Extracted entries: Begin

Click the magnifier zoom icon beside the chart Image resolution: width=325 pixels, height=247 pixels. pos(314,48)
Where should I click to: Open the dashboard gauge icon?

Extracted entries: End
Extracted entries: Begin

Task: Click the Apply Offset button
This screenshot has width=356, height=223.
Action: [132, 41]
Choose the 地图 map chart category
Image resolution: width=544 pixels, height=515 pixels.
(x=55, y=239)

Extracted entries: End

> What you are asked to do
Every line above that contains "chart" counts once. Give the number of those lines and nothing more.

> Result of the exercise
2